Robinson contends that if he had known of the supplemental police reports at the time of trial, he would have been better positioned to impeach the credibility of the two key witnesses against him.  Conclusory allegations in a postconviction motion are insufficient to warrant an evidentiary hearing on newly discovered evidence claims.  See id., ¶91 (a defendant must allege specific facts, which if true, would constitute “sufficient reason” for failing to raise claims earlier and if he or she fails to do so, the claim may be summarily denied). 

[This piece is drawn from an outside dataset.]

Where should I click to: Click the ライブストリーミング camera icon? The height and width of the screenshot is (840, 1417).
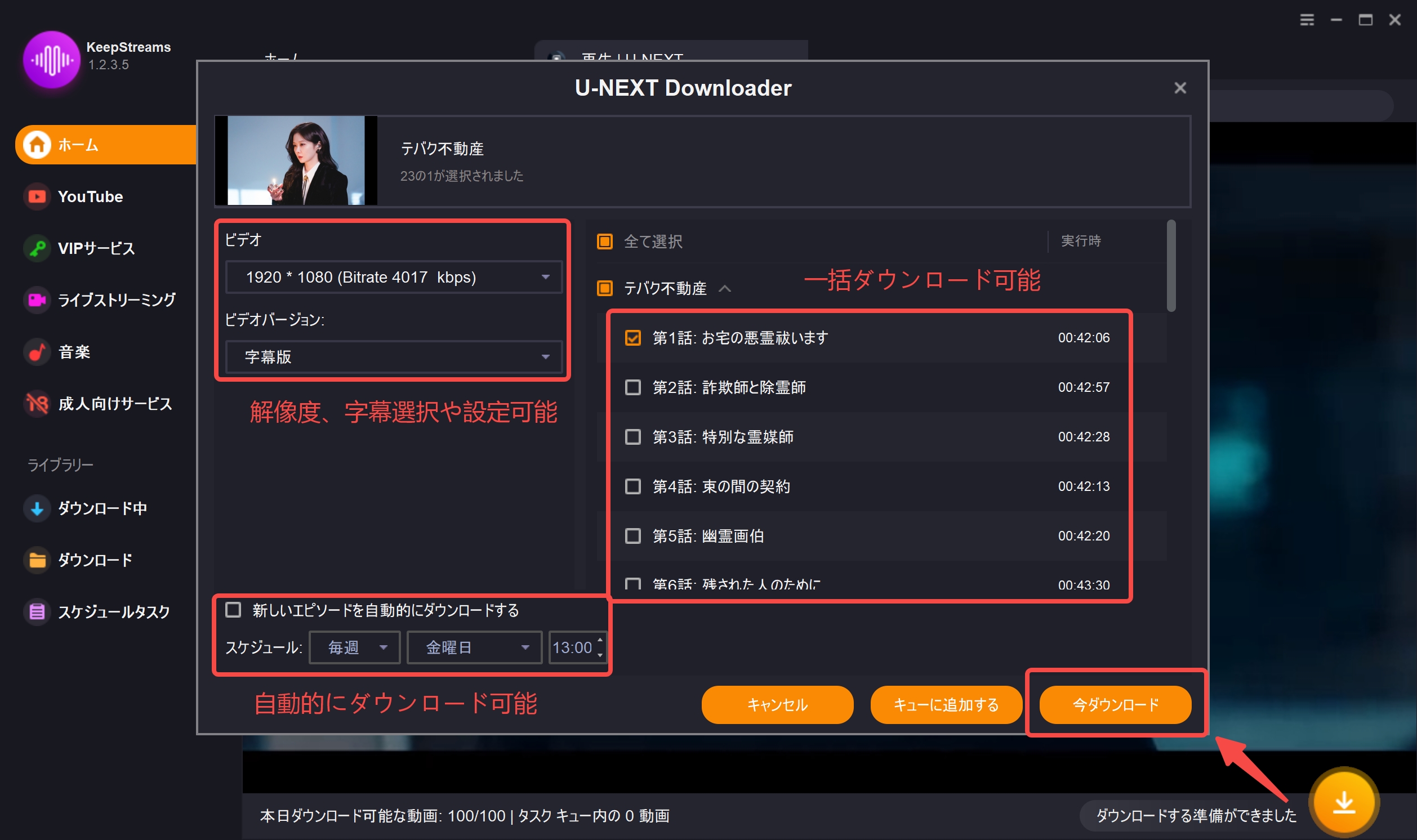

But even accepting for the sake of argument that he was unaware of these reports until after his conviction and that they were material and not cumulative, his claim still fails.  Robinson does not say why he could not have obtained these discoverable reports drafted before he even was charged.  To prevail on a claim based on newly discovered evidence, a defendant must prove by clear and convincing evidence that he or she was not negligent in seeking it.  See State v. Love, 2005 WI 116, ¶43, 284 Wis. 2d 111, 700 N.W.2d 62.

An “a-ha” moment does not suffice.  “‘Newly discovered evidence’ does not include a new appreciation of the importance of evidence previously known but not used.”  State v. Bembenek, 140 Wis. 2d 248, 256, 409 N.W.2d 432 (Ct. App. 1987).  

Upon the foregoing reasons,

IT IS ORDERED that the order of the circuit court is summarily affirmed, pursuant to Wis. Stat. Rule 809.21.

 


 

Diane M. Fremgen

Clerk of Court of Appeals

 



[1]  All references to the Wisconsin Statutes are to the 2011-12 version unless noted.